## TASK STATEMENT
Your reply should repeat, exactly, the line containing "Matt (17, 2422)" and the rest of the material after it.
Top of EXTRACTED DATA
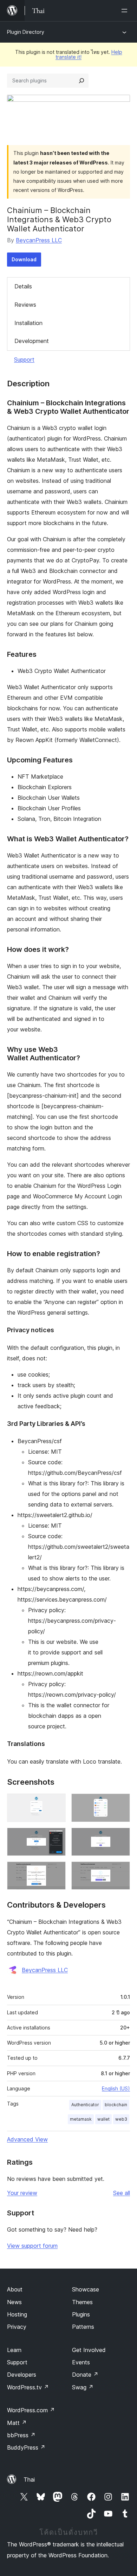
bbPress (21, 2435)
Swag (82, 2387)
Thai (29, 2479)
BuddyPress (26, 2447)
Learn (14, 2349)
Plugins (81, 2314)
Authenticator (85, 2104)
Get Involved (89, 2349)
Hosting (17, 2314)
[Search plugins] (81, 81)
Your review (22, 2192)
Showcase (85, 2289)
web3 (121, 2119)
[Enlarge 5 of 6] (56, 1871)
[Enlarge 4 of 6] (120, 1837)
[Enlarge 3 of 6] (56, 1837)
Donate (85, 2374)
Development (31, 340)
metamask (81, 2119)
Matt (17, 2422)
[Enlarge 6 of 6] (120, 1871)
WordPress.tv (28, 2387)
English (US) (116, 2088)
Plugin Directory (25, 32)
Bottom of EXTRACTED DATA
## ANSWER BOX
Matt (17, 2422)
[Enlarge 6 of 6] (120, 1871)
WordPress.tv (28, 2387)
English (US) (116, 2088)
Plugin Directory (25, 32)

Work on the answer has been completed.